Tomorrow is the first day of the rest of my life.
My weight is the only area of my life that I can't seem to control, and it is the only thing about me where other people would be able to see my flaws.
Everywhere else and everything else about me is good. I have a good marriage that I work hard at, good friends, I volunteer, and I work part-time. I am organized in my house and my life, I cook dinner for my family 5 nights a week.
I am on a continual quest to be a better person, to improve myself.
Why can't I manage the food that I put in my mouth. I can control or at least deal with so very many other things that are beyond my control, why can't I handle my weight which is actually in my control ?!?!?!

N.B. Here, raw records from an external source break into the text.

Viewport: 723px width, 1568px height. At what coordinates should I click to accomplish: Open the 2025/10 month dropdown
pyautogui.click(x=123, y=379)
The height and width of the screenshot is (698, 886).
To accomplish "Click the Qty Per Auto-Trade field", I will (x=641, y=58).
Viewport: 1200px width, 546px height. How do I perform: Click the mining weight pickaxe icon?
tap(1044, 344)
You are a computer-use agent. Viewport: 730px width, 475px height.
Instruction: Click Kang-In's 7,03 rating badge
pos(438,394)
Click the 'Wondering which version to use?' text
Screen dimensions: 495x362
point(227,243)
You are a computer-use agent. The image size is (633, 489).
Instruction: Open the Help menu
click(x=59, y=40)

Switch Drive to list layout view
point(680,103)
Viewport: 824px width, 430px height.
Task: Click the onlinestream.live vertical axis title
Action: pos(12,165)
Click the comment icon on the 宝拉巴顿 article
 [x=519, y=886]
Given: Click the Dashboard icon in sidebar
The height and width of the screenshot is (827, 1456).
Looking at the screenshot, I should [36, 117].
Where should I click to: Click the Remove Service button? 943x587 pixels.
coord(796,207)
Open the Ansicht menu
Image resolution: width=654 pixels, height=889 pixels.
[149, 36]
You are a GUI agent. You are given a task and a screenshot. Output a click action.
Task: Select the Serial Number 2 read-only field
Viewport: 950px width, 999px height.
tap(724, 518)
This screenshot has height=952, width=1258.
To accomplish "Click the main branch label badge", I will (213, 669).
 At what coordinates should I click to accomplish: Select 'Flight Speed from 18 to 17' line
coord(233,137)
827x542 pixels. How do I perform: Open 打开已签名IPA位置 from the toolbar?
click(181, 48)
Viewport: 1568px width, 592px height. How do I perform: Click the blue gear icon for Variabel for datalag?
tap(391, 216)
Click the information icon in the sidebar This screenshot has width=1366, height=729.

I'm waking up tomorrow, going to boot camp, and here's my food plan for tomorrow:
eggs, whole wheat toast, and fruit for breakfast
water
coffee and 1/2 a fiber one bar
small salad, turkey sandwich and water
baked lays and diet coke
fruit and cheese stick
chicken, edamamae
yogurt, granola, and fruit for dessert
I CAN DO THIS !!!!
Good for you. I can totally relate to what you are saying. This is my constant struggle. I have a book called, "If I'm So Smart, Why Can't I Lose Weight?". I loved it, but it didn't answer the question for me. I wish you all the luck in the world, and perserverance to boot!